BEGIN Available data
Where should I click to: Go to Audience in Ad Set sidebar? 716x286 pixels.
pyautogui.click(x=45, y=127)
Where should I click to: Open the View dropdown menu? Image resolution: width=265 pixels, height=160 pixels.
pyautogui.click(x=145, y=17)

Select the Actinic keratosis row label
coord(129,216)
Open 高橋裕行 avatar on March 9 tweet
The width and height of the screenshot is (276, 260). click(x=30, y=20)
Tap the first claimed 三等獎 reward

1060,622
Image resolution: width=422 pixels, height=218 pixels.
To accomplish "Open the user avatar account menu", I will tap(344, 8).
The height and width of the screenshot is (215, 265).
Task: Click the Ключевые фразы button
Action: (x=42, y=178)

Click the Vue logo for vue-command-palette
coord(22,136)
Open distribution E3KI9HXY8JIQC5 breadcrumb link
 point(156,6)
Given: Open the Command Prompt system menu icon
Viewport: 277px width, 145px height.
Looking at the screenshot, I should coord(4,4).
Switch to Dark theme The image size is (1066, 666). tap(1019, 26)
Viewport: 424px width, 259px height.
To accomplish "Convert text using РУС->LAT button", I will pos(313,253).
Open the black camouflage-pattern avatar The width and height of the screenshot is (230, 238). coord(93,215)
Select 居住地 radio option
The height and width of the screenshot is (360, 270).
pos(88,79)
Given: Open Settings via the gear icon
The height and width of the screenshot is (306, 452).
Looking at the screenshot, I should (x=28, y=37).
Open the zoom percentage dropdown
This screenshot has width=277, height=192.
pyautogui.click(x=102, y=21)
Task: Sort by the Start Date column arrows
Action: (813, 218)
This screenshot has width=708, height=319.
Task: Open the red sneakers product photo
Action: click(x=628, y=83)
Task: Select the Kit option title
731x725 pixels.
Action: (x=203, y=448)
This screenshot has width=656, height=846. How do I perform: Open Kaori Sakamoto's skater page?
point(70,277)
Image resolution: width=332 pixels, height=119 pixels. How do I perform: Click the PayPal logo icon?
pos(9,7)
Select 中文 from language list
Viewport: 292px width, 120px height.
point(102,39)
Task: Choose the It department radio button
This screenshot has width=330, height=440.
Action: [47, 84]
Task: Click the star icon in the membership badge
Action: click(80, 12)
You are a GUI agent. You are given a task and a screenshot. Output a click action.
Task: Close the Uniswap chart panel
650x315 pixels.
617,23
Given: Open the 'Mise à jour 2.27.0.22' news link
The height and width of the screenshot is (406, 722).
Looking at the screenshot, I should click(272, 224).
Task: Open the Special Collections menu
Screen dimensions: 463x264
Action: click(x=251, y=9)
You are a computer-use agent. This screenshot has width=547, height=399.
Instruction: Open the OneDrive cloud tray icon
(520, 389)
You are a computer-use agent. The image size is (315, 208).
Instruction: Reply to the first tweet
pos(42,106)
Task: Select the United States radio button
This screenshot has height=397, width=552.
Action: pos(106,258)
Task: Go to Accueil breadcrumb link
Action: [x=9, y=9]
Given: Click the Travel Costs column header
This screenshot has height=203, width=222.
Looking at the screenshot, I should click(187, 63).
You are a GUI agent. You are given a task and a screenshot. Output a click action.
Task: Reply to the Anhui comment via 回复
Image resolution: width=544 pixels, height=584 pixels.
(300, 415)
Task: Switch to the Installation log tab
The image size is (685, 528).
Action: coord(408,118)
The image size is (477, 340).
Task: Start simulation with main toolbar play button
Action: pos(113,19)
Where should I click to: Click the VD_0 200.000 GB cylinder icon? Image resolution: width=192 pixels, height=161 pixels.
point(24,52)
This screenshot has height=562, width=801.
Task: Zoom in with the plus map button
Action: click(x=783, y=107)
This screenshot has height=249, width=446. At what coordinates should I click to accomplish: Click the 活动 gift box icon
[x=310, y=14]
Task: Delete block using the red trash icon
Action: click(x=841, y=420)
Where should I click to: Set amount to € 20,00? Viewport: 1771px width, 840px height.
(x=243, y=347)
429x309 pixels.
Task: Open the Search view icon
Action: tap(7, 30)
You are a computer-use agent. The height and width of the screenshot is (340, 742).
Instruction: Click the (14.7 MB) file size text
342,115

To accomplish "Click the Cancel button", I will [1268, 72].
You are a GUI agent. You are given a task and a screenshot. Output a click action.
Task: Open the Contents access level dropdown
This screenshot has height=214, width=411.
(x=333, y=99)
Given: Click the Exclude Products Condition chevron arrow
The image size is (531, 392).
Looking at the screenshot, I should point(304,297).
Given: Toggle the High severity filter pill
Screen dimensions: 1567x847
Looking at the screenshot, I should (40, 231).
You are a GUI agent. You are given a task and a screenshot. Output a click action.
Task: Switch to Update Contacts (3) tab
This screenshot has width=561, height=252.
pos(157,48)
END Available data
(Brief)
Give the entries again in full, with nothing changed.

(Task solution)
Where should I click to: Go to Audience in Ad Set sidebar? 716x286 pixels.
pyautogui.click(x=45, y=127)
Where should I click to: Open the View dropdown menu? Image resolution: width=265 pixels, height=160 pixels.
pyautogui.click(x=145, y=17)

Select the Actinic keratosis row label
coord(129,216)
Open 高橋裕行 avatar on March 9 tweet
The width and height of the screenshot is (276, 260). click(x=30, y=20)
Tap the first claimed 三等獎 reward

1060,622
Image resolution: width=422 pixels, height=218 pixels.
To accomplish "Open the user avatar account menu", I will tap(344, 8).
The height and width of the screenshot is (215, 265).
Task: Click the Ключевые фразы button
Action: (x=42, y=178)

Click the Vue logo for vue-command-palette
coord(22,136)
Open distribution E3KI9HXY8JIQC5 breadcrumb link
 point(156,6)
Given: Open the Command Prompt system menu icon
Viewport: 277px width, 145px height.
Looking at the screenshot, I should coord(4,4).
Switch to Dark theme The image size is (1066, 666). tap(1019, 26)
Viewport: 424px width, 259px height.
To accomplish "Convert text using РУС->LAT button", I will pos(313,253).
Open the black camouflage-pattern avatar The width and height of the screenshot is (230, 238). coord(93,215)
Select 居住地 radio option
The height and width of the screenshot is (360, 270).
pos(88,79)
Given: Open Settings via the gear icon
The height and width of the screenshot is (306, 452).
Looking at the screenshot, I should (x=28, y=37).
Open the zoom percentage dropdown
This screenshot has width=277, height=192.
pyautogui.click(x=102, y=21)
Task: Sort by the Start Date column arrows
Action: (813, 218)
This screenshot has width=708, height=319.
Task: Open the red sneakers product photo
Action: click(x=628, y=83)
Task: Select the Kit option title
731x725 pixels.
Action: (x=203, y=448)
This screenshot has width=656, height=846. How do I perform: Open Kaori Sakamoto's skater page?
point(70,277)
Image resolution: width=332 pixels, height=119 pixels. How do I perform: Click the PayPal logo icon?
pos(9,7)
Select 中文 from language list
Viewport: 292px width, 120px height.
point(102,39)
Task: Choose the It department radio button
This screenshot has width=330, height=440.
Action: [47, 84]
Task: Click the star icon in the membership badge
Action: click(80, 12)
You are a GUI agent. You are given a task and a screenshot. Output a click action.
Task: Close the Uniswap chart panel
650x315 pixels.
617,23
Given: Open the 'Mise à jour 2.27.0.22' news link
The height and width of the screenshot is (406, 722).
Looking at the screenshot, I should click(272, 224).
Task: Open the Special Collections menu
Screen dimensions: 463x264
Action: click(x=251, y=9)
You are a computer-use agent. This screenshot has width=547, height=399.
Instruction: Open the OneDrive cloud tray icon
(520, 389)
You are a computer-use agent. The image size is (315, 208).
Instruction: Reply to the first tweet
pos(42,106)
Task: Select the United States radio button
This screenshot has height=397, width=552.
Action: pos(106,258)
Task: Go to Accueil breadcrumb link
Action: [x=9, y=9]
Given: Click the Travel Costs column header
This screenshot has height=203, width=222.
Looking at the screenshot, I should click(187, 63).
You are a GUI agent. You are given a task and a screenshot. Output a click action.
Task: Reply to the Anhui comment via 回复
Image resolution: width=544 pixels, height=584 pixels.
(300, 415)
Task: Switch to the Installation log tab
The image size is (685, 528).
Action: coord(408,118)
The image size is (477, 340).
Task: Start simulation with main toolbar play button
Action: pos(113,19)
Where should I click to: Click the VD_0 200.000 GB cylinder icon? Image resolution: width=192 pixels, height=161 pixels.
point(24,52)
This screenshot has height=562, width=801.
Task: Zoom in with the plus map button
Action: click(x=783, y=107)
This screenshot has height=249, width=446. At what coordinates should I click to accomplish: Click the 活动 gift box icon
[x=310, y=14]
Task: Delete block using the red trash icon
Action: click(x=841, y=420)
Where should I click to: Set amount to € 20,00? Viewport: 1771px width, 840px height.
(x=243, y=347)
429x309 pixels.
Task: Open the Search view icon
Action: tap(7, 30)
You are a computer-use agent. The height and width of the screenshot is (340, 742).
Instruction: Click the (14.7 MB) file size text
342,115

To accomplish "Click the Cancel button", I will [1268, 72].
You are a GUI agent. You are given a task and a screenshot. Output a click action.
Task: Open the Contents access level dropdown
This screenshot has height=214, width=411.
(x=333, y=99)
Given: Click the Exclude Products Condition chevron arrow
The image size is (531, 392).
Looking at the screenshot, I should point(304,297).
Given: Toggle the High severity filter pill
Screen dimensions: 1567x847
Looking at the screenshot, I should (40, 231).
You are a GUI agent. You are given a task and a screenshot. Output a click action.
Task: Switch to Update Contacts (3) tab
This screenshot has width=561, height=252.
pos(157,48)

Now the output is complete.